Дружина барона Вэль-Виры, просочившаяся к Гинсаверу небольшими группами по заветным тропам, соединилась с воинами Маш-Магарта. Над стеной щитов и копий вяло колыхались разноцветные флажки отдельных сотен. На серебряных фигурках зверей, венчающих древки фальмских хоругвей, отливало утреннее солнце. Ночной ветер утих, но ощутимо теплее не стало: от стояния на месте мерзли и люди, и кони, и сергамены.
В данном случае это было единственно разумное решение: собрать обе дружины вместе. Штурм с двух разных сторон не сулил ничего хорошего – слишком малы были силы каждого замка по отдельности.
Кроме того, и Вэль-Вира, и бароны Маш-Магарт в глубине души боялись, как бы, вступив в Гинсавер с разобщенных направлений, их солдаты не передрались друг с другом. Не со зла – а так просто, из-за неутоленной жажды убийства. Ведь Лагха клятвенно заверял, что серьезного сопротивления ни армия, ни Свод не окажут, а, значит, клинки не напьются крови досыта. Для многих, меж тем, это было важно. Бывалые вояки служили баронам и не за страх, и не за совесть, а за интерес.
Зверда, Шоша, военный советник и Лагха, облеченный после событий последних суток доверием едва ли не большим, чем «запродавший сердце сергамене» Лид, встретились с Вэль-Вирой и его тысяцким, малоземельным бароном Барунктом велиа Трепестр, в самом центре дружинного строя.
«Огневержцы» методично, залпами по четыре машины, заливали огнем место предстоящего штурма. Палисад горел как промасленная солома, несмотря на суету офицеров Свода, разбазаривающих магию на игрушечные снежные вихри, которые по мысли вдохновляющего их Нэйяра должны были побороть огненную стихию. Куда там! Сам Йор, будь он среди защитников, не совладал бы с «горячей кашей» даже ледяным огнем своего клинка.
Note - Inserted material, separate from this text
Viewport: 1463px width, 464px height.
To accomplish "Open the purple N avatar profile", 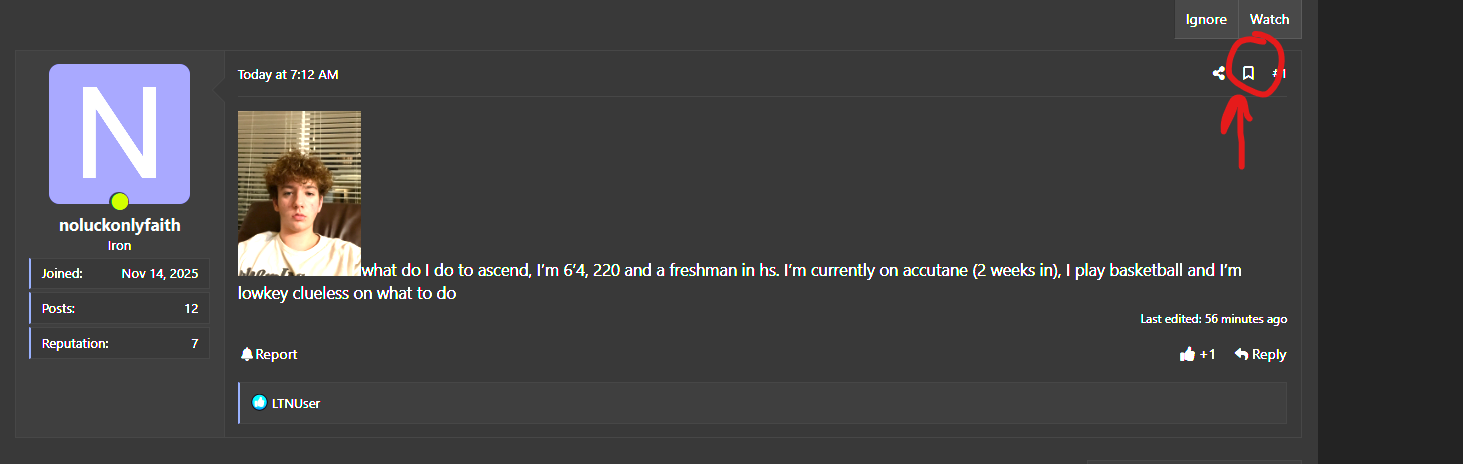I will click(x=119, y=133).
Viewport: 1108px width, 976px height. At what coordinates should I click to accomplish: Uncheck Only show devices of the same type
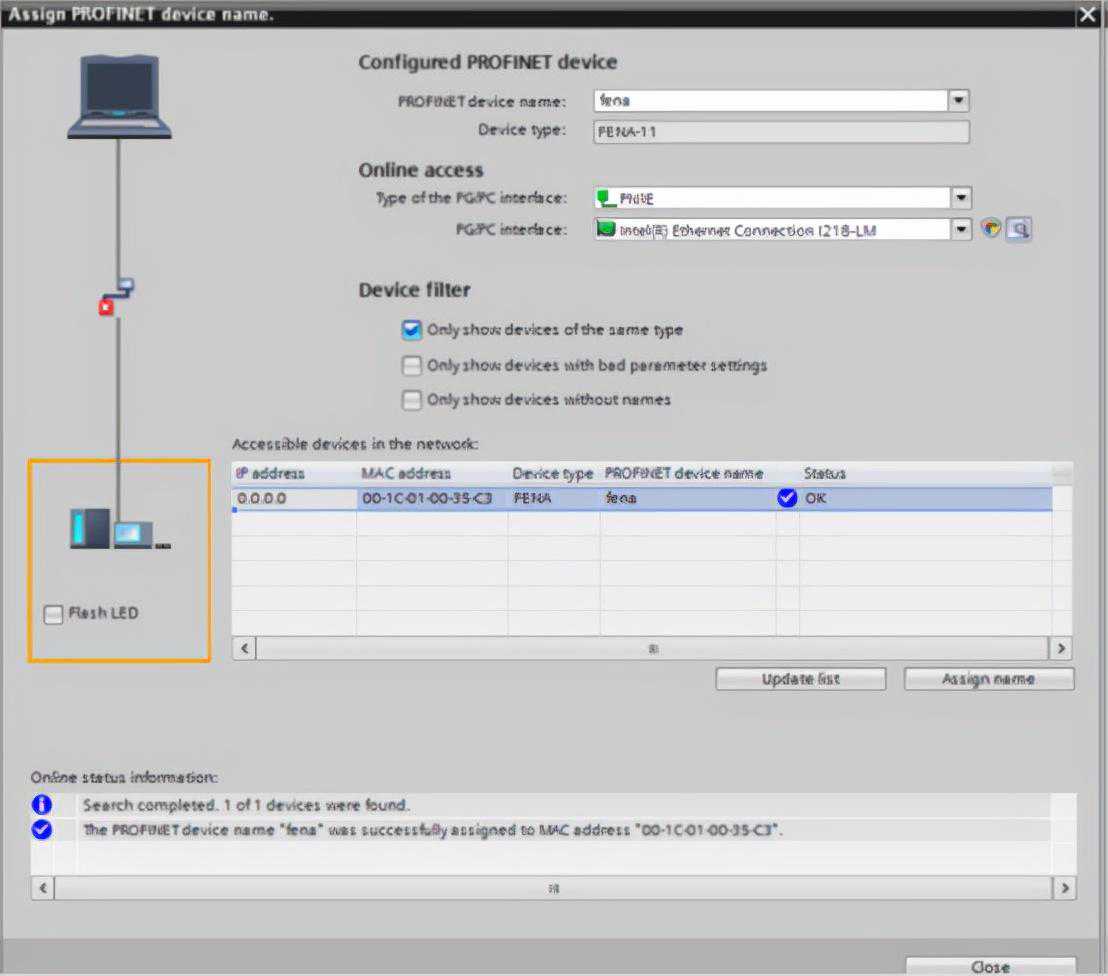tap(411, 330)
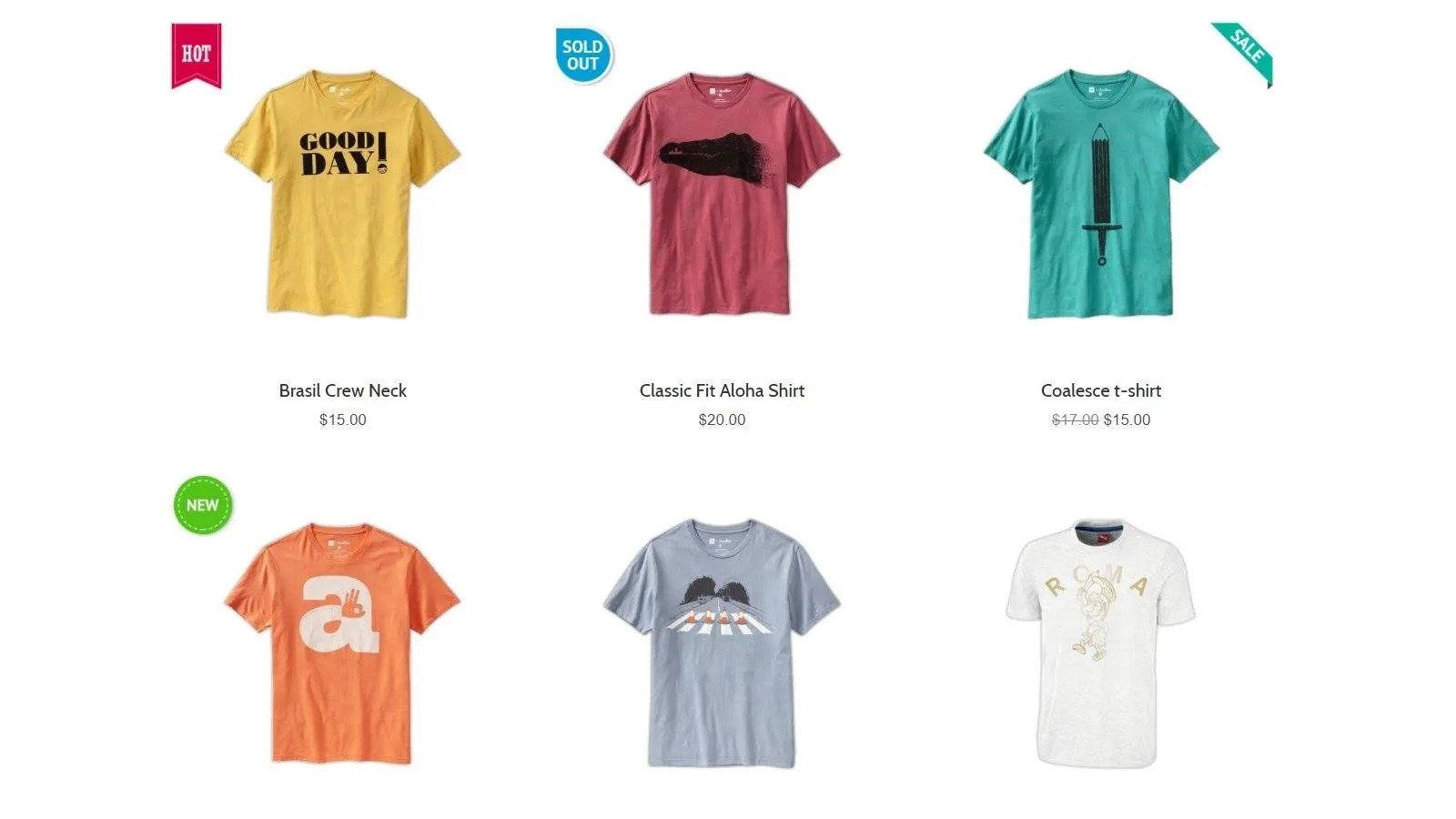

После взаимных приветствий – разумеется, прохладных – оценивающих взглядов, пары колкостей, которыми Шоша не замедлил обменяться с Вэль-Вирой, и пары учтивостей, которыми Зверда поспешила сгладить неловкость, вызванную кабанячьими остротами своего супруга, барон Гинсавер надменно выкатил нижнюю губу и осведомился:
– Это война или праздник Цветущей Груши? Ваши машины уже полчаса коптят мои стены, а мы тут мерзнем, как харренский ямщик на ярмарке.
«Харренский ямщик» не прошел мимо ушей Лида, равно как и «праздник Цветущей Груши». На этом желанном и радостном для любого харренита празднике каждой пятнадцатилетней девушке полагалось ритуально сжечь грушевую ветвь с цветками. Потом плясали, пили, любились в стогах сена… А тут – нечистый огонь «огневержцев», тяжелый треск гибнущей древесины, ор несчастного офицера-заклинателя пламени, которому перепало полведра «горячей каши"… Хорош праздничек!
Но Лид промолчал. «Уйду отсюда куда глаза глядят. Пусть даже вычтут из жалованья неустойку – все равно уйду. Только сядут варанцы на корабли – и ноги моей здесь больше не будет! Оборотни эти паскудные, сергамены долбанные, баронесса эта…» И только для баронессы Зверды у Лида подходящего эпитета не нашлось.
– А ведь кое-кто обещал, что стоит нашим клинкам блеснуть на солнце у стен Гинсавера – и варанцы дернут в Белую Омелу, разбрызгивая на ходу дерьмо из подштанников… – продолжал нудить Вэль-Вира.